SHORT EXERCISE>
Reproduce the items below line for line, with no changes.

RAW RECORDS>
# # # # #
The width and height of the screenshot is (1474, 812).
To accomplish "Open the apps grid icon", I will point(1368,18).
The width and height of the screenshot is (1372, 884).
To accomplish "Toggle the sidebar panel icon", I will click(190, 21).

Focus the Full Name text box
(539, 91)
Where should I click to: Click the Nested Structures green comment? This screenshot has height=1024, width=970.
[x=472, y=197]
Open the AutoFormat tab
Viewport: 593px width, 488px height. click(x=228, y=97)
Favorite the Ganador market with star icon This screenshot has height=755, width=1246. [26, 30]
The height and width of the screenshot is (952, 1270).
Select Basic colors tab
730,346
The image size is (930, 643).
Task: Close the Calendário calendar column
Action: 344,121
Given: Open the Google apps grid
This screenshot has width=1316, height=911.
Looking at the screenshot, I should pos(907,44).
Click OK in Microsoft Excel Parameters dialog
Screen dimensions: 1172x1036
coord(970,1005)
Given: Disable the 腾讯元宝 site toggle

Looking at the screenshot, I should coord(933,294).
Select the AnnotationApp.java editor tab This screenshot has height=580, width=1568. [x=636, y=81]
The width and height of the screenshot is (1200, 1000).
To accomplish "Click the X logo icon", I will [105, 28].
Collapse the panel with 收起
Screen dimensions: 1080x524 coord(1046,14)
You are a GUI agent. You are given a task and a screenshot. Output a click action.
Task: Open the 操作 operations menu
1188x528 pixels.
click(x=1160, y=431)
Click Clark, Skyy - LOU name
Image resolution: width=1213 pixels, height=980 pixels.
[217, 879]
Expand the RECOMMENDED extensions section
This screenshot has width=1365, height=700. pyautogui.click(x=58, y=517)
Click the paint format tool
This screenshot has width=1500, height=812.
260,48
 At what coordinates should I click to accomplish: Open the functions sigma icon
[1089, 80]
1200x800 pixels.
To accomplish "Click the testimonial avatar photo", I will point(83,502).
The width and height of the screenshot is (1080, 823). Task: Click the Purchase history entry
# # # # #
SOLUTION FOR THIS PROBLEM>
The width and height of the screenshot is (1474, 812).
To accomplish "Open the apps grid icon", I will point(1368,18).
The width and height of the screenshot is (1372, 884).
To accomplish "Toggle the sidebar panel icon", I will click(190, 21).

Focus the Full Name text box
(539, 91)
Where should I click to: Click the Nested Structures green comment? This screenshot has height=1024, width=970.
[x=472, y=197]
Open the AutoFormat tab
Viewport: 593px width, 488px height. click(x=228, y=97)
Favorite the Ganador market with star icon This screenshot has height=755, width=1246. [26, 30]
The height and width of the screenshot is (952, 1270).
Select Basic colors tab
730,346
The image size is (930, 643).
Task: Close the Calendário calendar column
Action: 344,121
Given: Open the Google apps grid
This screenshot has width=1316, height=911.
Looking at the screenshot, I should pos(907,44).
Click OK in Microsoft Excel Parameters dialog
Screen dimensions: 1172x1036
coord(970,1005)
Given: Disable the 腾讯元宝 site toggle

Looking at the screenshot, I should coord(933,294).
Select the AnnotationApp.java editor tab This screenshot has height=580, width=1568. [x=636, y=81]
The width and height of the screenshot is (1200, 1000).
To accomplish "Click the X logo icon", I will [105, 28].
Collapse the panel with 收起
Screen dimensions: 1080x524 coord(1046,14)
You are a GUI agent. You are given a task and a screenshot. Output a click action.
Task: Open the 操作 operations menu
1188x528 pixels.
click(x=1160, y=431)
Click Clark, Skyy - LOU name
Image resolution: width=1213 pixels, height=980 pixels.
[217, 879]
Expand the RECOMMENDED extensions section
This screenshot has width=1365, height=700. pyautogui.click(x=58, y=517)
Click the paint format tool
This screenshot has width=1500, height=812.
260,48
 At what coordinates should I click to accomplish: Open the functions sigma icon
[1089, 80]
1200x800 pixels.
To accomplish "Click the testimonial avatar photo", I will point(83,502).
The width and height of the screenshot is (1080, 823). Task: Click the Purchase history entry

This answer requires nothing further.